------ Extracted data ------
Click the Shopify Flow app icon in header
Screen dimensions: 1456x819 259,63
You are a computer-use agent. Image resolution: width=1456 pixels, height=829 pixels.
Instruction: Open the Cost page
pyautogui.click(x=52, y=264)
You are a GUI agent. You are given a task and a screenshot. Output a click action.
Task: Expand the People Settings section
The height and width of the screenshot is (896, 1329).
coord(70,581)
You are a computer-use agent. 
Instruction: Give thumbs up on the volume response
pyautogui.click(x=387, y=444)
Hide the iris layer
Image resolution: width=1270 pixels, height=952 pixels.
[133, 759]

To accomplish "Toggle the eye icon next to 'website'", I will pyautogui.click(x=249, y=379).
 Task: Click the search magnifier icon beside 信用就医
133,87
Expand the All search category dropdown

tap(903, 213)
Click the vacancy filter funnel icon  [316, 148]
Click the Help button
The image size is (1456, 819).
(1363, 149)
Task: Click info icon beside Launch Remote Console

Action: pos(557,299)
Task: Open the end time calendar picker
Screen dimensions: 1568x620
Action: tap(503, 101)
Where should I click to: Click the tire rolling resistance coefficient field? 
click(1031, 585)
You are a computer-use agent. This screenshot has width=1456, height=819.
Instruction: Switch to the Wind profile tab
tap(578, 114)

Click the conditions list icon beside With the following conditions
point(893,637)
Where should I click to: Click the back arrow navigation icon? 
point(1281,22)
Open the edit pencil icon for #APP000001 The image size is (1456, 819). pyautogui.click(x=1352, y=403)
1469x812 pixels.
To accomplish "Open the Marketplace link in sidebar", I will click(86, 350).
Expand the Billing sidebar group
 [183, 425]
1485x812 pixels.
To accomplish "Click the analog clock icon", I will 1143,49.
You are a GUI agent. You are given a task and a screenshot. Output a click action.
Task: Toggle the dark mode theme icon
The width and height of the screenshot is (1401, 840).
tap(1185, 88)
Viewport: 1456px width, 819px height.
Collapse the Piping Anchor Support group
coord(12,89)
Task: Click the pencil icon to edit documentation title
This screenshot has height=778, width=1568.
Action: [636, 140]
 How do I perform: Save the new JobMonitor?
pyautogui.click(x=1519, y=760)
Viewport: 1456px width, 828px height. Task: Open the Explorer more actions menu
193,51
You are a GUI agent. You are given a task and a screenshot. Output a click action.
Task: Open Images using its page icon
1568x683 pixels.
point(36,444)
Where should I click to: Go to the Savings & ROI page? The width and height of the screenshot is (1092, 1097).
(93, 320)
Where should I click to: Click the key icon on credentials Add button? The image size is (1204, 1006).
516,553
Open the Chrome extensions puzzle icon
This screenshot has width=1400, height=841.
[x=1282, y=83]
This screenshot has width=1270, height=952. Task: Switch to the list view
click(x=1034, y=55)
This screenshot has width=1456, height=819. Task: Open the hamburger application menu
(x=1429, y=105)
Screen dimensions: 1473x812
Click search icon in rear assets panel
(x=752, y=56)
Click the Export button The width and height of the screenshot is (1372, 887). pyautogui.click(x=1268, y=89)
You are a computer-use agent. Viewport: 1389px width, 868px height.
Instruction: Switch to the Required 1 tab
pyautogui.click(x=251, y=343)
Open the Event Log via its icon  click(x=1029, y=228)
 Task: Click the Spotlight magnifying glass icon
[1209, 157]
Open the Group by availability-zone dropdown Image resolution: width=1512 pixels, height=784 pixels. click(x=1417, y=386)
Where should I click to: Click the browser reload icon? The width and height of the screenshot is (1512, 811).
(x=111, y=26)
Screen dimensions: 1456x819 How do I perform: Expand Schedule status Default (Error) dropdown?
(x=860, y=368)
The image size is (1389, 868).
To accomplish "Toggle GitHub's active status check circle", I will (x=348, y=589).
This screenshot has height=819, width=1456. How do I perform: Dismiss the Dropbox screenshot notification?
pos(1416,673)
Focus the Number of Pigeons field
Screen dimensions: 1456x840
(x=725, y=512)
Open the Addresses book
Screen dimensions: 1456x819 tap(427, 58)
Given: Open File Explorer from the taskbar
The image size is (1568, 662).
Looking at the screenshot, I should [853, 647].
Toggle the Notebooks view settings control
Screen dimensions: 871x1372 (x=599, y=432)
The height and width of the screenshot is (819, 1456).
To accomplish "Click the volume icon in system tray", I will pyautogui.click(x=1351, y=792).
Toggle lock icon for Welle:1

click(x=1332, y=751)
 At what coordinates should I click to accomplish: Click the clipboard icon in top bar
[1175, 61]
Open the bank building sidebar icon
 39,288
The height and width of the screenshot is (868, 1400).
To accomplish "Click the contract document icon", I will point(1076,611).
------
What to work on ▸
An exact copy of the lines from the one containing "This screenshot has height=819, width=1456." through the end of the data above is the whole answer.

The completed task ▸
This screenshot has height=819, width=1456. How do I perform: Dismiss the Dropbox screenshot notification?
pos(1416,673)
Focus the Number of Pigeons field
Screen dimensions: 1456x840
(x=725, y=512)
Open the Addresses book
Screen dimensions: 1456x819 tap(427, 58)
Given: Open File Explorer from the taskbar
The image size is (1568, 662).
Looking at the screenshot, I should [853, 647].
Toggle the Notebooks view settings control
Screen dimensions: 871x1372 (x=599, y=432)
The height and width of the screenshot is (819, 1456).
To accomplish "Click the volume icon in system tray", I will pyautogui.click(x=1351, y=792).
Toggle lock icon for Welle:1

click(x=1332, y=751)
 At what coordinates should I click to accomplish: Click the clipboard icon in top bar
[1175, 61]
Open the bank building sidebar icon
 39,288
The height and width of the screenshot is (868, 1400).
To accomplish "Click the contract document icon", I will point(1076,611).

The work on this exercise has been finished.